Unit of Biostatistics and Clinical Epidemiology, Department of Public Health, Experimental and Forensic Medicine, University of Pavia, Pavia, Italy.
Department of Clinical Sciences and Community Health, University of Milan, Milan, Italy.
I.R.C.C.S. Policlinico San Donato, San Donato Milanese, Milan, Italy.
Operative Unit Service of Laboratory Medicine-1 Clinical Pathology, IRCCS Policlinico San Donato, San Donato Milanese, Milan, Italy.
Department of Medical Biotechnology and Translational Medicine, Center for Study and Research on Obesity, University of Milan, Milan, Italy.



To evaluate whether a school-based multicomponent educational program could improve adiposity measures in middle-school adolescents.

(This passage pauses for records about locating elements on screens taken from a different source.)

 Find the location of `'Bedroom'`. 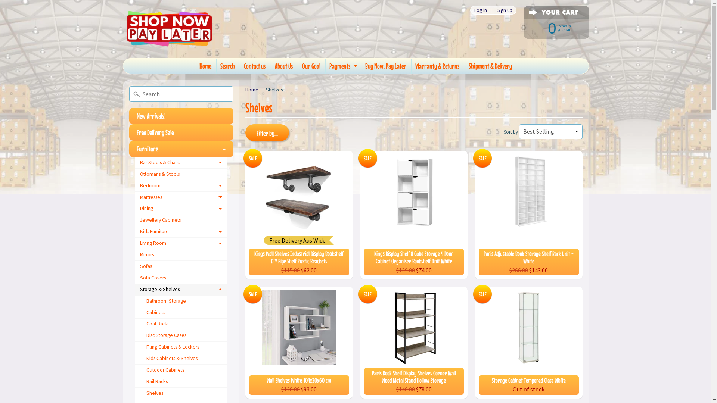

'Bedroom' is located at coordinates (135, 186).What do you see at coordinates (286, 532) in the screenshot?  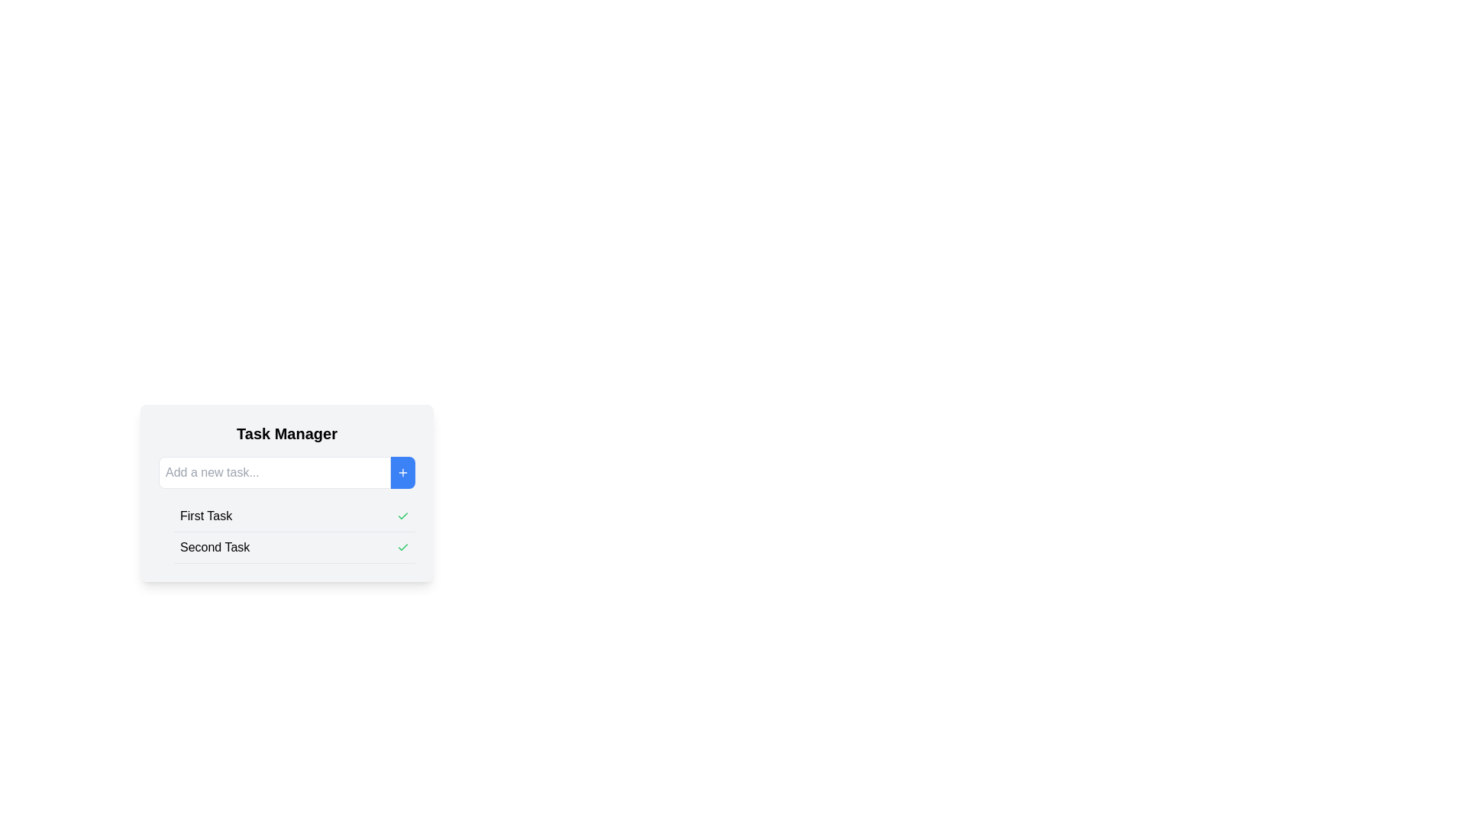 I see `the List component that displays tasks, positioned below the 'Add a new task...' input field in the 'Task Manager' section` at bounding box center [286, 532].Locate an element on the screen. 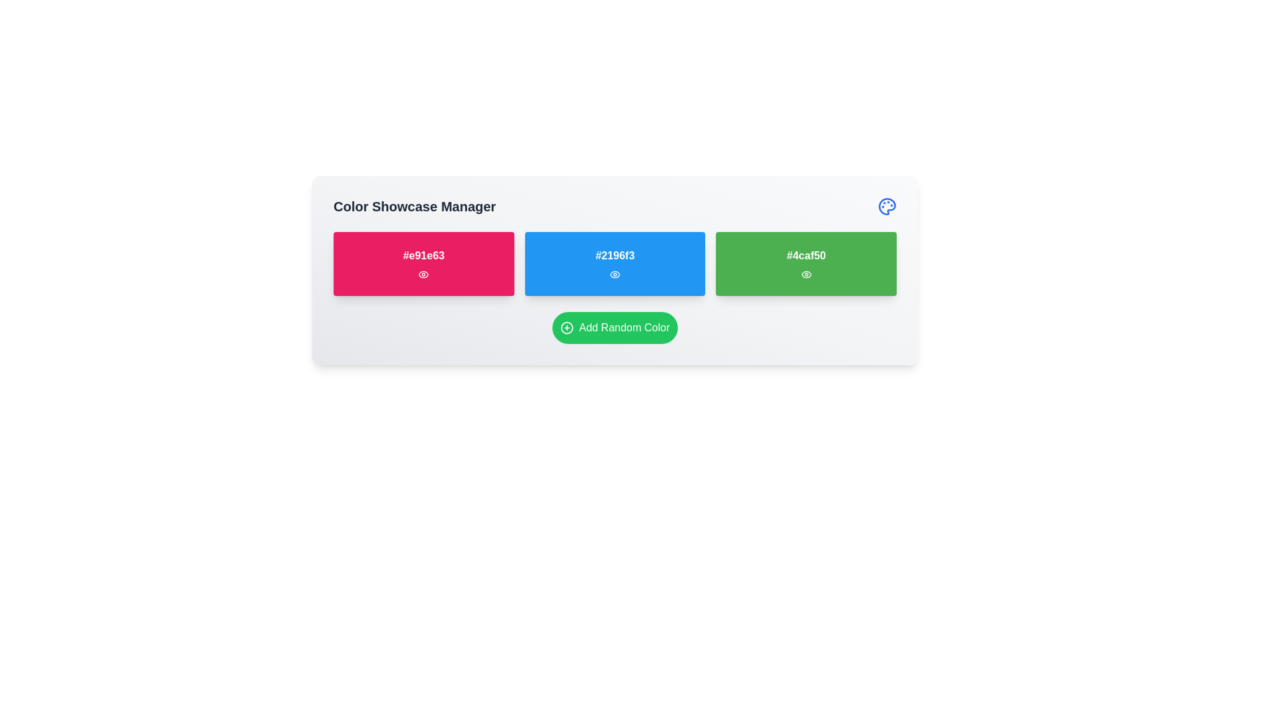  the button located below the set of three colored panels is located at coordinates (614, 328).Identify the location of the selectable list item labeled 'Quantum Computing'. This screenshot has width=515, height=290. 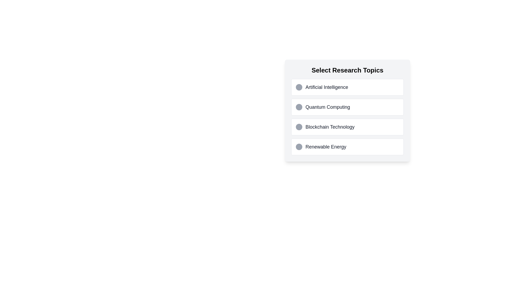
(347, 110).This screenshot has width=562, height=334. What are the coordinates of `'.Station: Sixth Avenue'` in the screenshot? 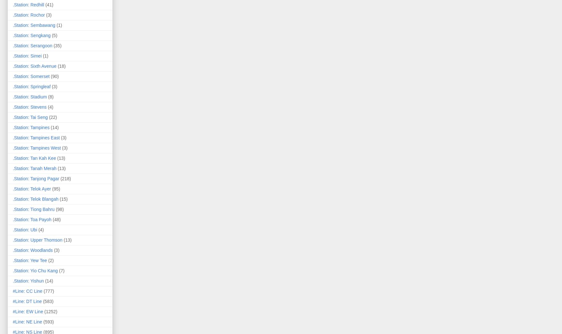 It's located at (34, 65).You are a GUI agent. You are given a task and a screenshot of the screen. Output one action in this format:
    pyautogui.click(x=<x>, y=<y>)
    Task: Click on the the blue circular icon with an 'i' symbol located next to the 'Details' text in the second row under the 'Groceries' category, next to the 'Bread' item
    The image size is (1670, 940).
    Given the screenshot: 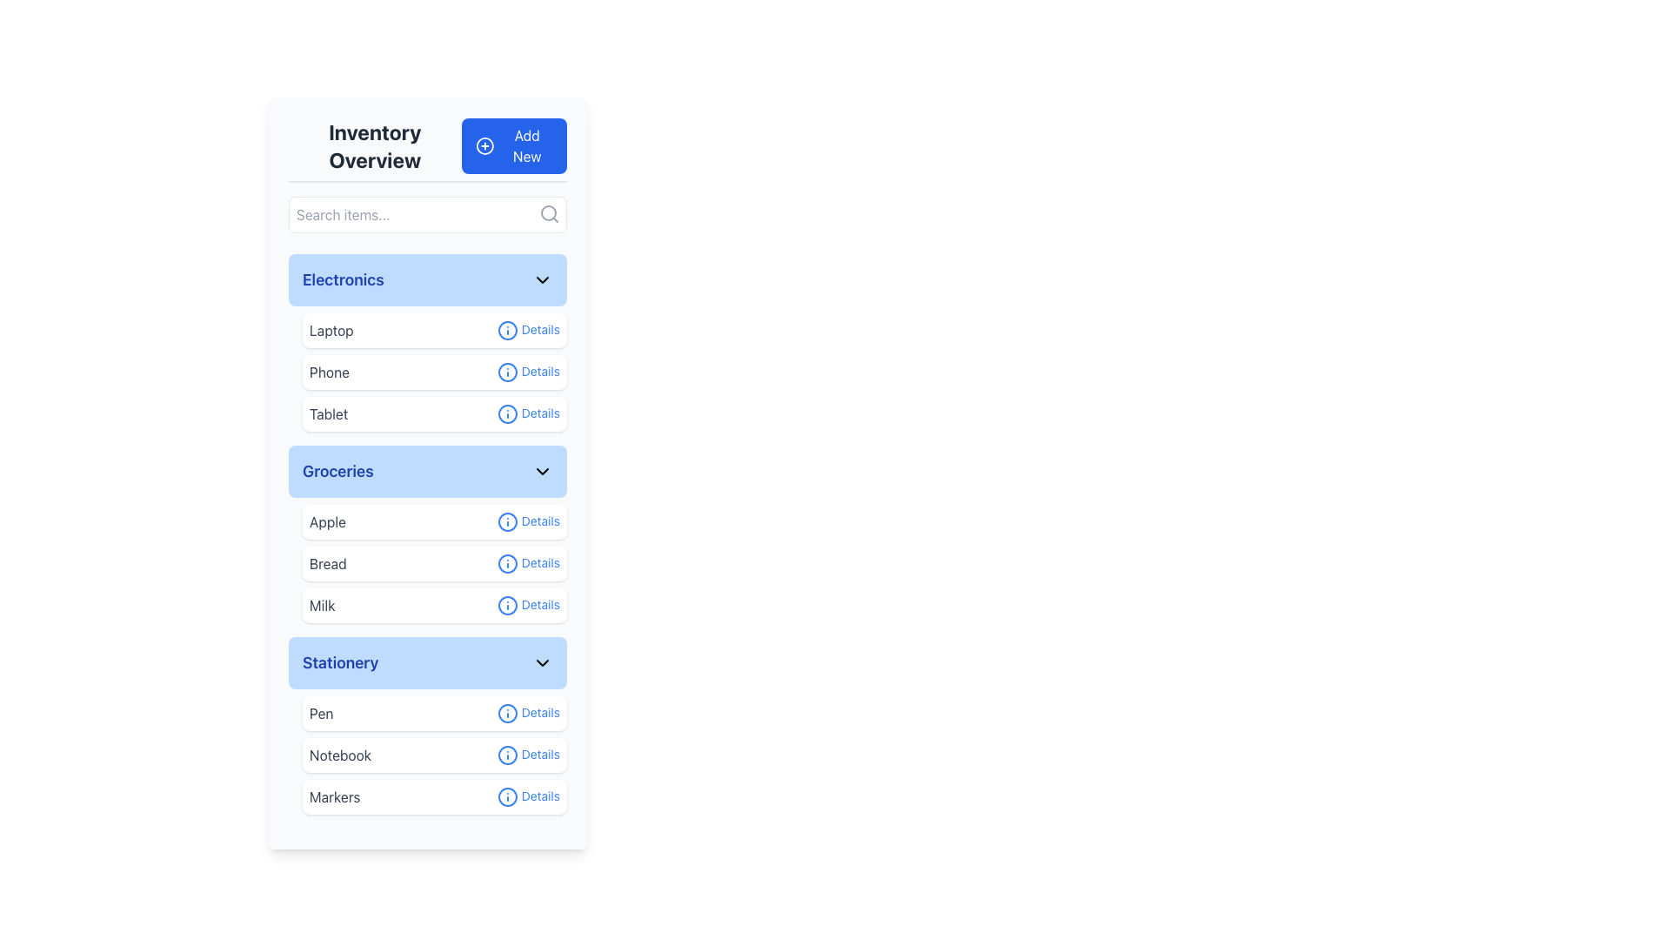 What is the action you would take?
    pyautogui.click(x=506, y=564)
    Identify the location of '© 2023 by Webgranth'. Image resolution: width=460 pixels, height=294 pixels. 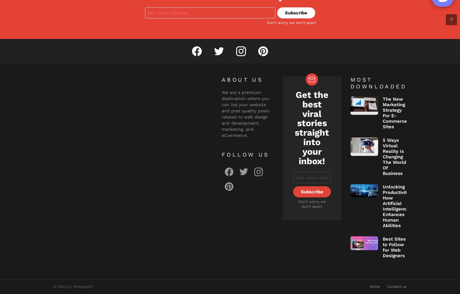
(73, 286). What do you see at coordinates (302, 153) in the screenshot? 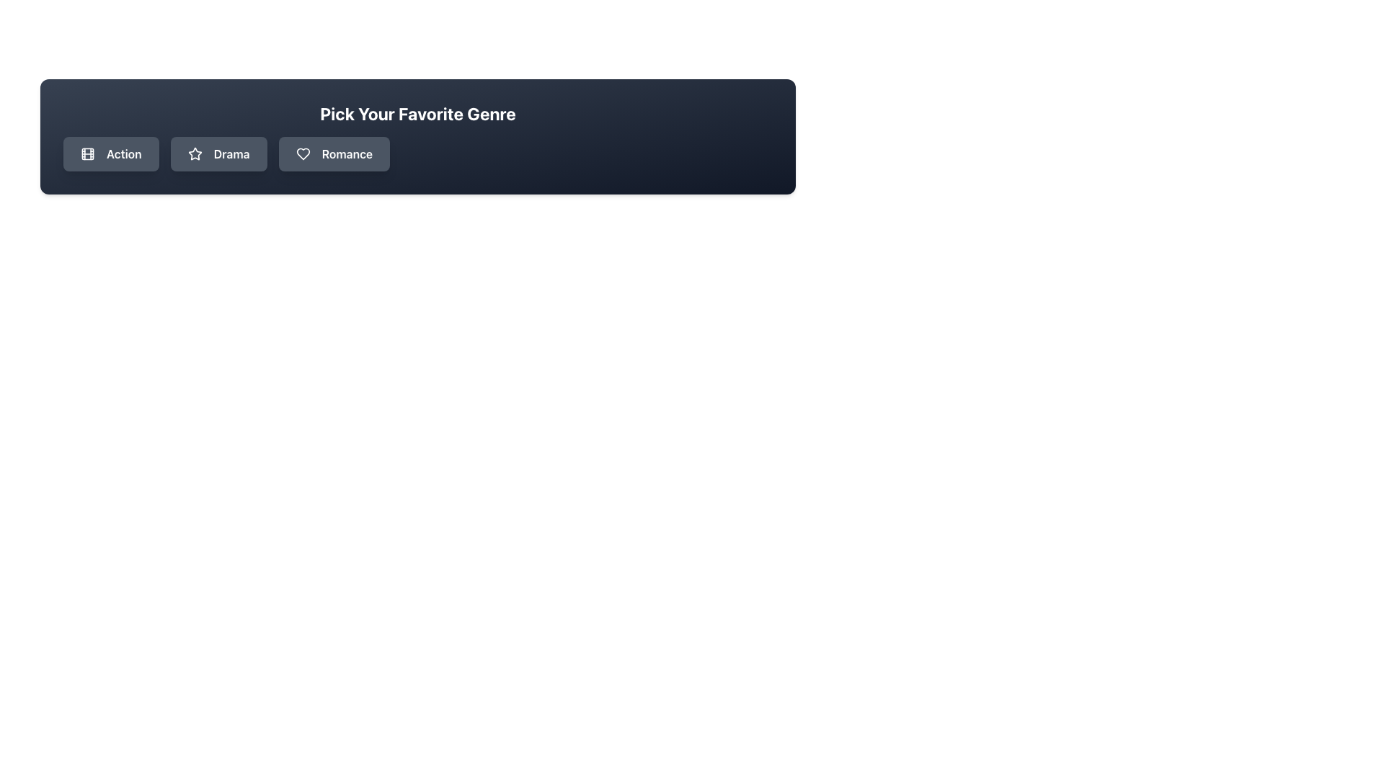
I see `the heart-shaped icon within the 'Romance' button in the genre selection interface` at bounding box center [302, 153].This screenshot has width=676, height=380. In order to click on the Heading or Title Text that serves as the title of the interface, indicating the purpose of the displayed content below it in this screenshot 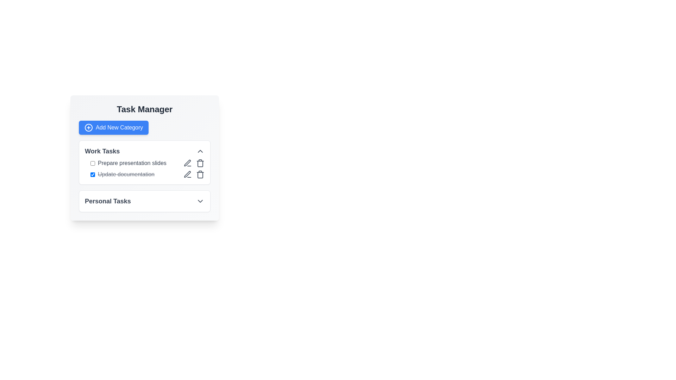, I will do `click(144, 109)`.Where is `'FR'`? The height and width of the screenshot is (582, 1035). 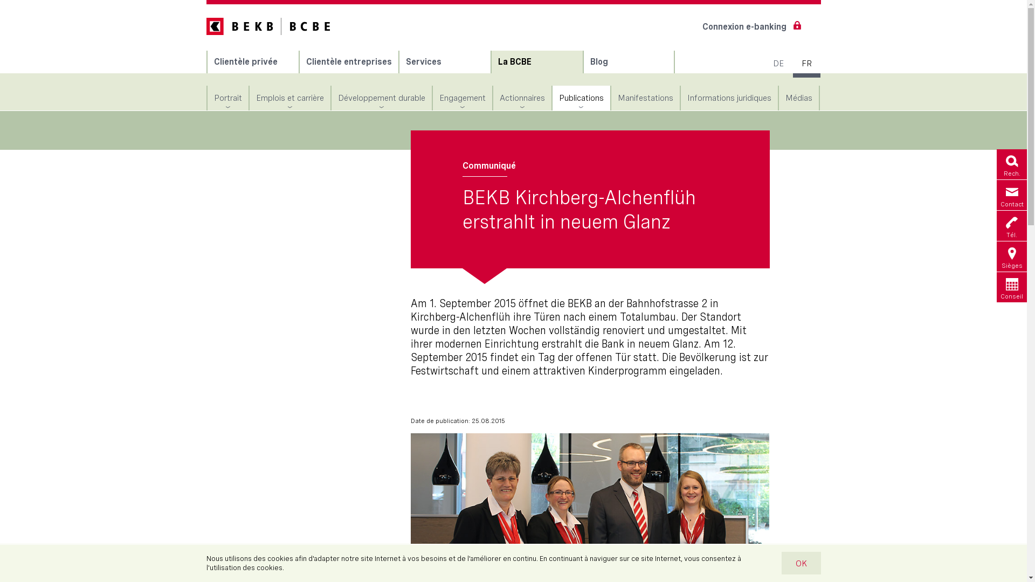 'FR' is located at coordinates (806, 64). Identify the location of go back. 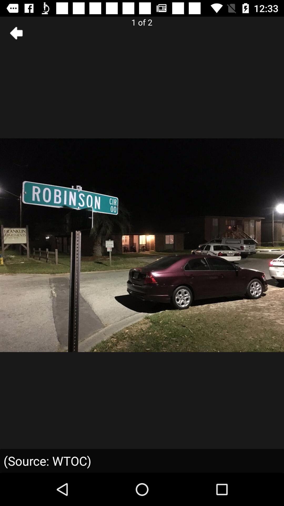
(16, 33).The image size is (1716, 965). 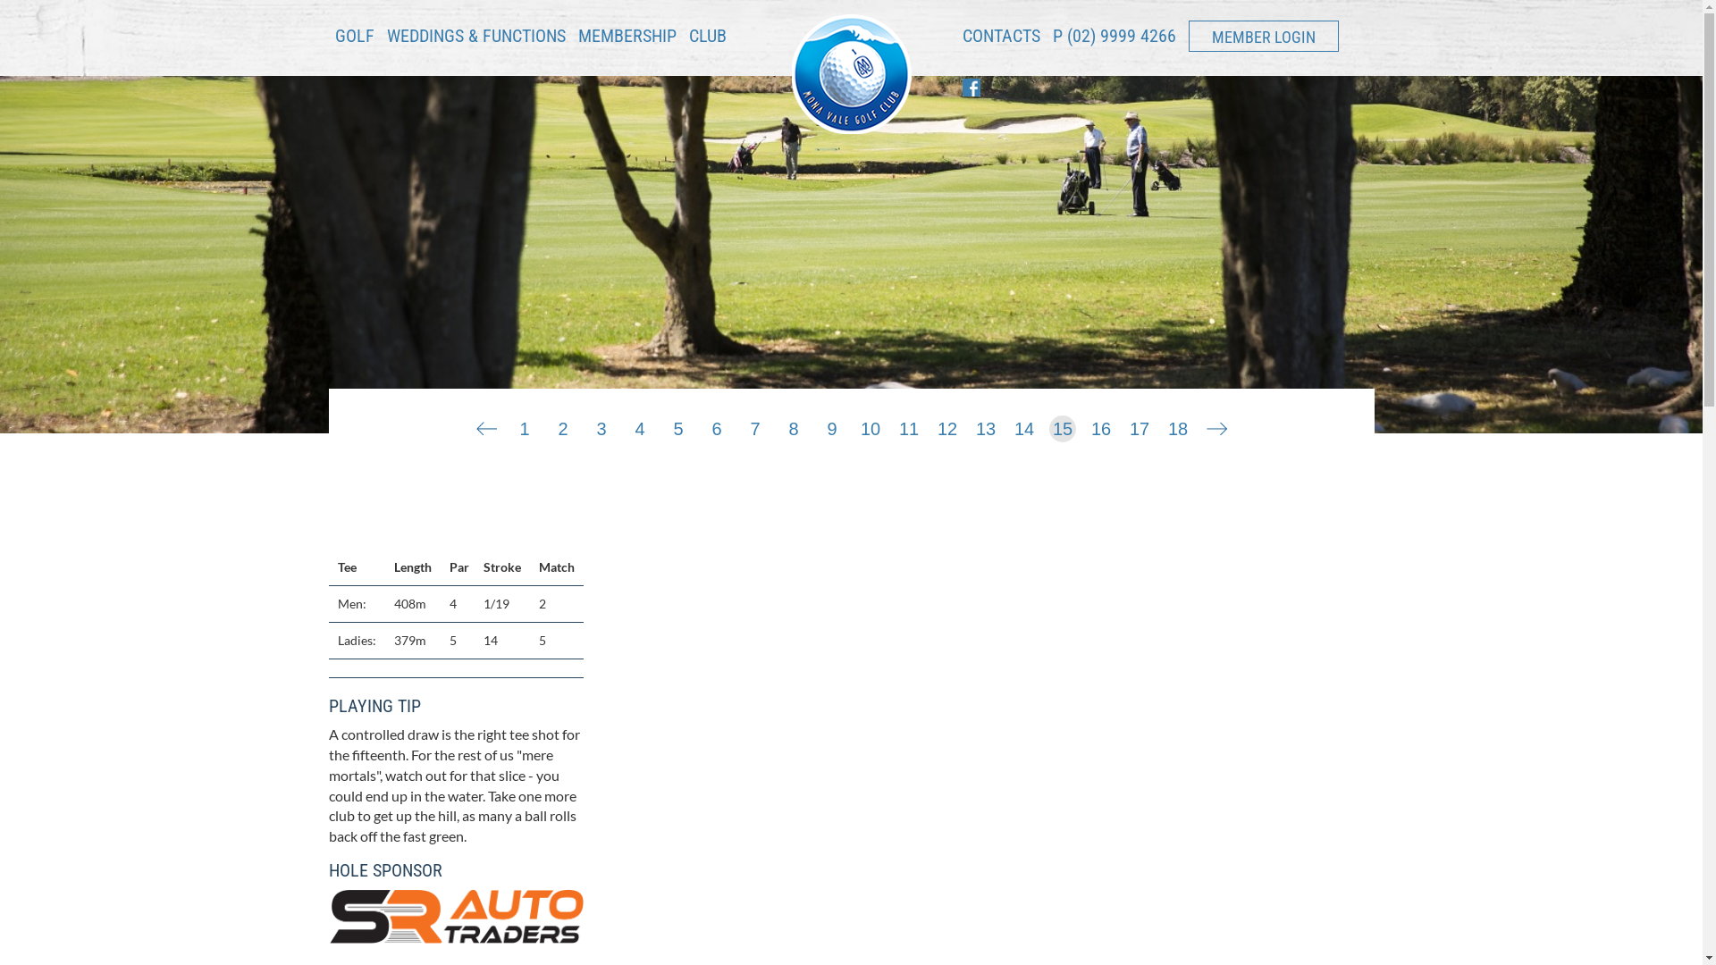 What do you see at coordinates (1178, 424) in the screenshot?
I see `'18'` at bounding box center [1178, 424].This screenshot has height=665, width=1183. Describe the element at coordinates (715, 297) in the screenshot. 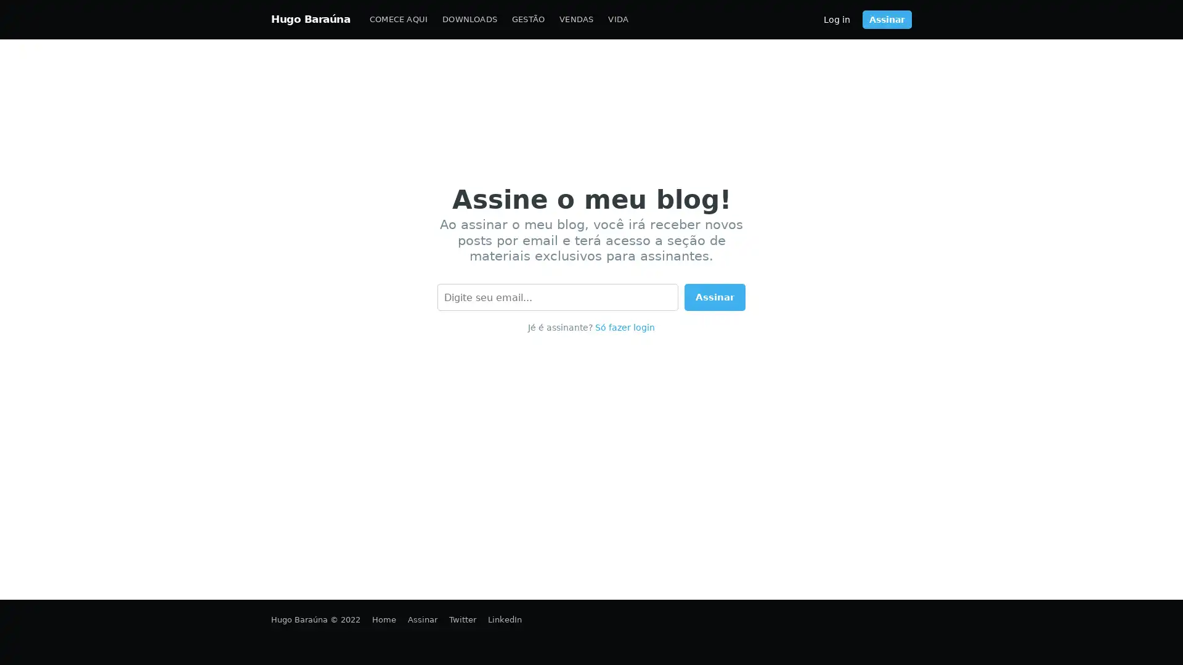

A non-randomized controlled pilot study was conducted in six state middle schools (487 adolescents, 11-15 years) in townships in an urban area around Milan, three schools (n = 262 adolescents) being assigned to the intervention group and three schools (n = 225 adolescents) to the control group. The two-school-year intervention included changes in the school environment (alternative healthy vending machines, educational posters) and individual reinforcement tools (school lessons, textbook, text messages, pedometers, re-usable water bottles). The main outcome measure was change in BMI z-score. The secondary outcomes were changes in waist-to-height ratio (WHtR) and behavioral habits.


The intervention was associated with a significant difference in BMI z-score (-0.18 ± 0.03, P<0.01) and in WHtR (-0.04 ± 0.002, P < 0.001), after controlling for baseline covariates. Subgroup analysis showed the maximum association between the intervention and the difference in BMI z-score for girls with overweight/obesity. Physical activity increased and consumption of sugar-sweetened beverages and high-energy snacks decreased in adolescents after the intervention.


A school-based multicomponent intervention conducted at both environmental and individual levels may be effective for reducing adiposity measures mainly in adolescents with overweight/obesity.